Task goal:
Restate word for word the entries below, starting with the line with "Task: Click Plankton's two antennae" and continuing through the line with "Viewport: 768px width, 575px height.". Include both of those lines and no others.

Data for review:
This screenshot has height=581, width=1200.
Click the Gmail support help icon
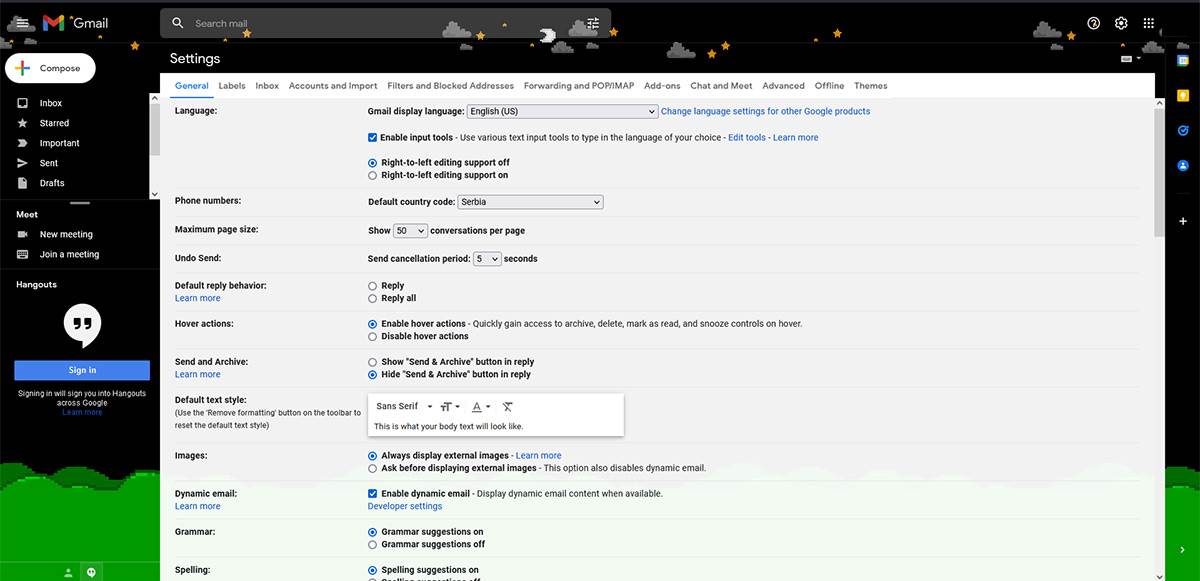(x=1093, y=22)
---
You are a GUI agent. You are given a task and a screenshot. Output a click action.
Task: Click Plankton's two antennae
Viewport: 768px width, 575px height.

Final answer:
Task: Click Plankton's two antennae
Viewport: 768px width, 575px height.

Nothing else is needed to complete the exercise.